- Passage given -
··········
What about this idea to speed it up multiple times.
Multithreading.
Divide the data set in equal parts ( / max cpu thread count )
1 Median Buffer for each thread, when done adding the buffers together per index number and find the median, will speed it up.

Well.... at 842 ms to find the median of 100 Mio items, I am not eager to dive into the secrecies of multithreaded programs ;)
Google How do you find the median of a large data set? to see this (https://www.dummies.com/education/math/statistics/howtofindthemedianvalueinastatisticaldataset/):
Order the values from smallest to largest.
If the data set contains an odd number of values , choose the one that is exactly in the middle. You've found the median.
If the data set contains an even number of values , take the two values that appear in the middle and average them to find the median.
So they think sorting is the way to go, which implies that their idea of a "large" data set is different from ours :tongue:

Sometimes, thinking outside of the box can give you a reward.
Most ideas are based on other ideas without understanding why the first idea was constructed that way.
Many ancient fast routines were designed to work for small memory sizes and slow memory reads and writes. Not a problem anymore.
I came up with this idea when I wrote a routine to find the unique number count of colors in a bitmap image.
When guga needed a fast median routine, I knew this would be fast, especially in a small range ( 0255 ) and millions of colors.
Later it turned out to be for only 100 colors per iteration.

This is the goal :cool:
Dim MyArray() As REAL8 ; or DWORD, REAL4, ...
... fill it with values ...
··········
- Information supplied -
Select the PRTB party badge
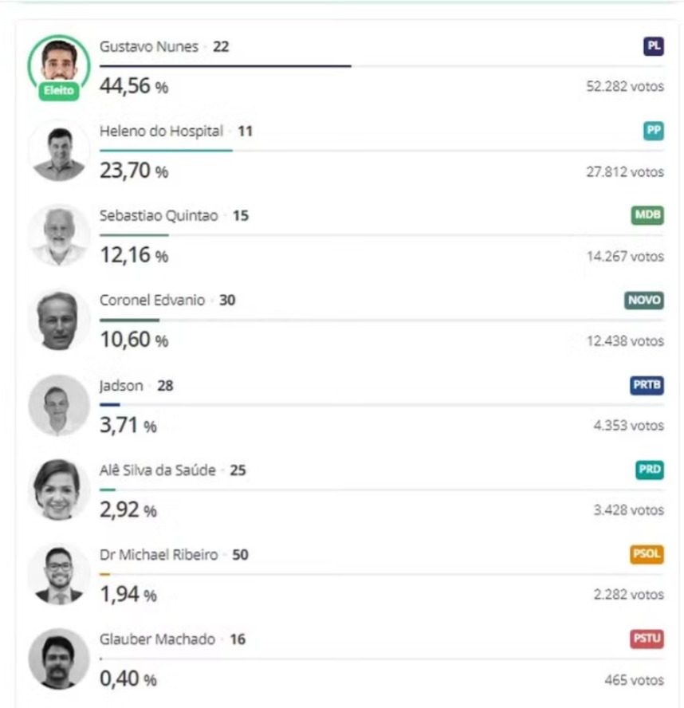Viewport: 684px width, 708px height. pyautogui.click(x=647, y=385)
··········
- What you will do -
Pick up the forum post on fast median routines right after its last line and keep it going.

- Response to the task -
Print Str$("The array has %i elements\n", MyArray(?))
Print Str$("The median is %f (a proxy, typically 0.02% off) \n", MyArray(median?))
Print Str$("The average is %f\n", MyArray(average?))
Print Str$("The minimum is %f\n", MyArray(min?))
Print Str$("The maximum is %f\n", MyArray(max?))

I think multithreading could be a good idea
maybe would be useful for Guga to have extra thread dedicated to filereading/filewriting in background,instead of main thread switches between fast algos running median/image/videoframe processing and to slow write processed images/data to disk when RAM is filled and readin unprocessed images/data ,to start the main loop again

Multithread could be a good way to go, but 1st we need to see if the watermark remover algo will work as expected (i presume it will, but we didn´t get there yet :greensml: :greensml: :greensml:)
Btw....Someone has the timming of quicksort algo ? I would like to compare it with one thing i´m finishing here and will post soon :azn: :azn: :azn:.

In the MASM lib you can find Qsort routines.

Btw....Someone has the timming of quicksort algo ?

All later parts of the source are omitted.